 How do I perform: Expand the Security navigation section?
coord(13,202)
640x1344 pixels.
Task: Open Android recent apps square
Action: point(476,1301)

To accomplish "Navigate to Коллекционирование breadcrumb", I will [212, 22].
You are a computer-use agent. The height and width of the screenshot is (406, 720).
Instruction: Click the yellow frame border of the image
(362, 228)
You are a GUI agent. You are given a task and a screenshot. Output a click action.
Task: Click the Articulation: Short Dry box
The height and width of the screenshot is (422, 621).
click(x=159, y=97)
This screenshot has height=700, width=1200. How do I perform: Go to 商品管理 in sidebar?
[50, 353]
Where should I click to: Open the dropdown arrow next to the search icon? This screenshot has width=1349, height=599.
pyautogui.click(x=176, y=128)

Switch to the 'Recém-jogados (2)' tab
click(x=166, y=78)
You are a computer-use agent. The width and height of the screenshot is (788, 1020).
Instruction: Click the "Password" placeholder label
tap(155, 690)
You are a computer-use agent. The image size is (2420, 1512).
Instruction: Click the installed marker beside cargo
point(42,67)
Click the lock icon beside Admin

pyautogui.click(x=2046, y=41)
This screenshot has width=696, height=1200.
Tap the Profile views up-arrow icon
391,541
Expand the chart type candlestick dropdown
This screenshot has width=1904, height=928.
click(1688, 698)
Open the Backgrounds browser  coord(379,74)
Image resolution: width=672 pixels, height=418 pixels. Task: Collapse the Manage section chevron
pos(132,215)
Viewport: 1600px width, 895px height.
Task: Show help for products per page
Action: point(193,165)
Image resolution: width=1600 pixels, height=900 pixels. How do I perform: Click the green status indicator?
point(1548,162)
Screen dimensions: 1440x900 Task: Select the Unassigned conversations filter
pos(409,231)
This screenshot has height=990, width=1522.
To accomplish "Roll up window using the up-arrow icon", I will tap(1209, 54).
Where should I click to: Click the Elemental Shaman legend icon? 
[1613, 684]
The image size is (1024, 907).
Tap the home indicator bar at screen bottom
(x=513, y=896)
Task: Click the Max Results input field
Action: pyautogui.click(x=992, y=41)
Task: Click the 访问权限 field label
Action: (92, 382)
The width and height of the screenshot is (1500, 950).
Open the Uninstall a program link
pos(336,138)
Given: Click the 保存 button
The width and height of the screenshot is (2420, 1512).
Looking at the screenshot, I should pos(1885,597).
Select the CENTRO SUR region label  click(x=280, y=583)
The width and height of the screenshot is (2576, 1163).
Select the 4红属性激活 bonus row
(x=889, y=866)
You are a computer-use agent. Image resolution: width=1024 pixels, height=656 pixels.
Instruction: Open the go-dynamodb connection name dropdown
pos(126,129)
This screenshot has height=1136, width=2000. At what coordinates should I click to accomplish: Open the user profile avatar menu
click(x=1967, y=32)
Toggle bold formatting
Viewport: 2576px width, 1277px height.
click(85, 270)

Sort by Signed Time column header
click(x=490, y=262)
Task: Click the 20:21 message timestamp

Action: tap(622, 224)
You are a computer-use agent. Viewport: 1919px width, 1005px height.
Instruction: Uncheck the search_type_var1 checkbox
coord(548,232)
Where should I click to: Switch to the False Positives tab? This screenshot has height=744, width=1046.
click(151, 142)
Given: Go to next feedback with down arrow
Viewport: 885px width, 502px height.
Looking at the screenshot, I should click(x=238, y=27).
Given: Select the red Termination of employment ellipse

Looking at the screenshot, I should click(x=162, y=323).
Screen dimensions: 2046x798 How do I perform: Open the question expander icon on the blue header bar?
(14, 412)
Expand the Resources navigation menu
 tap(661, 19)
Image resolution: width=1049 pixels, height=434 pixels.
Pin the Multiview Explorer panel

* * * * *

## What the task asks:
Copy the records above exactly, from the line that contains "Open the Backgrounds" through the line that contains "[1613, 684]", including both of those lines.

## Answer to the task:
Open the Backgrounds browser  coord(379,74)
Image resolution: width=672 pixels, height=418 pixels. Task: Collapse the Manage section chevron
pos(132,215)
Viewport: 1600px width, 895px height.
Task: Show help for products per page
Action: point(193,165)
Image resolution: width=1600 pixels, height=900 pixels. How do I perform: Click the green status indicator?
point(1548,162)
Screen dimensions: 1440x900 Task: Select the Unassigned conversations filter
pos(409,231)
This screenshot has height=990, width=1522.
To accomplish "Roll up window using the up-arrow icon", I will tap(1209, 54).
Where should I click to: Click the Elemental Shaman legend icon? 
[1613, 684]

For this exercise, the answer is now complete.